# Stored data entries
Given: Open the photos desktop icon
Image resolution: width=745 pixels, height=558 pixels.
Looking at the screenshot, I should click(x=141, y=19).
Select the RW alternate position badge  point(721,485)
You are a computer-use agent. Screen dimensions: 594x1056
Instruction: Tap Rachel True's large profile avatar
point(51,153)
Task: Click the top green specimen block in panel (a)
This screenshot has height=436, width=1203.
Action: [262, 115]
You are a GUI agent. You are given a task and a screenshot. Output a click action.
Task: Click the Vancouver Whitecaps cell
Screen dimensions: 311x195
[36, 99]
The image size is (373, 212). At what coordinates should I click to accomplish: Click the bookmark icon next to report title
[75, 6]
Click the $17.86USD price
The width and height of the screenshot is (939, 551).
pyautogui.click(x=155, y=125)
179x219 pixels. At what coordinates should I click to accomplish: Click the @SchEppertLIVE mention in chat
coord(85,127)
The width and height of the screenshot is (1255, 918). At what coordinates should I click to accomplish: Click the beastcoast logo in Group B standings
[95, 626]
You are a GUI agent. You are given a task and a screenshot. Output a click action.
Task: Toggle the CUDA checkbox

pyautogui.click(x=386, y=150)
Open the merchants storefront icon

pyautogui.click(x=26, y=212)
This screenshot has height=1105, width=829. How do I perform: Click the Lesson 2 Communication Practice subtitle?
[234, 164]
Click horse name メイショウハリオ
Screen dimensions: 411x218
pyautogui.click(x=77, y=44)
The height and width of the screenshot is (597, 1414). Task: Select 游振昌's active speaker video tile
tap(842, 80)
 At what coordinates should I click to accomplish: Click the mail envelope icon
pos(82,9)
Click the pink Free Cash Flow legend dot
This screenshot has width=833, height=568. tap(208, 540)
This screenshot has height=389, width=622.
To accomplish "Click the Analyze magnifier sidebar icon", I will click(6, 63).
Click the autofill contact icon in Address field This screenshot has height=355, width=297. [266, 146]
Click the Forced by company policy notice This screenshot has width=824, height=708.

# WRITTEN REQUEST
Convert the lines above into a Markdown table with the columns "Row" and "Line," numbering each row and leaving out any blank lines.

# OUTPUT FOR THIS EXERCISE
| Row | Line |
|---|---|
| 1 | Given: Open the photos desktop icon |
| 2 | Image resolution: width=745 pixels, height=558 pixels. |
| 3 | Looking at the screenshot, I should click(x=141, y=19). |
| 4 | Select the RW alternate position badge  point(721,485) |
| 5 | You are a computer-use agent. Screen dimensions: 594x1056 |
| 6 | Instruction: Tap Rachel True's large profile avatar |
| 7 | point(51,153) |
| 8 | Task: Click the top green specimen block in panel (a) |
| 9 | This screenshot has height=436, width=1203. |
| 10 | Action: [262, 115] |
| 11 | You are a GUI agent. You are given a task and a screenshot. Output a click action. |
| 12 | Task: Click the Vancouver Whitecaps cell |
| 13 | Screen dimensions: 311x195 |
| 14 | [36, 99] |
| 15 | The image size is (373, 212). At what coordinates should I click to accomplish: Click the bookmark icon next to report title |
| 16 | [75, 6] |
| 17 | Click the $17.86USD price |
| 18 | The width and height of the screenshot is (939, 551). |
| 19 | pyautogui.click(x=155, y=125) |
| 20 | 179x219 pixels. At what coordinates should I click to accomplish: Click the @SchEppertLIVE mention in chat |
| 21 | coord(85,127) |
| 22 | The width and height of the screenshot is (1255, 918). At what coordinates should I click to accomplish: Click the beastcoast logo in Group B standings |
| 23 | [95, 626] |
| 24 | You are a GUI agent. You are given a task and a screenshot. Output a click action. |
| 25 | Task: Toggle the CUDA checkbox |
| 26 | pyautogui.click(x=386, y=150) |
| 27 | Open the merchants storefront icon |
| 28 | pyautogui.click(x=26, y=212) |
| 29 | This screenshot has height=1105, width=829. How do I perform: Click the Lesson 2 Communication Practice subtitle? |
| 30 | [234, 164] |
| 31 | Click horse name メイショウハリオ |
| 32 | Screen dimensions: 411x218 |
| 33 | pyautogui.click(x=77, y=44) |
| 34 | The height and width of the screenshot is (597, 1414). Task: Select 游振昌's active speaker video tile |
| 35 | tap(842, 80) |
| 36 |  At what coordinates should I click to accomplish: Click the mail envelope icon |
| 37 | pos(82,9) |
| 38 | Click the pink Free Cash Flow legend dot |
| 39 | This screenshot has width=833, height=568. tap(208, 540) |
| 40 | This screenshot has height=389, width=622. |
| 41 | To accomplish "Click the Analyze magnifier sidebar icon", I will click(6, 63). |
| 42 | Click the autofill contact icon in Address field This screenshot has height=355, width=297. [266, 146] |
| 43 | Click the Forced by company policy notice This screenshot has width=824, height=708. |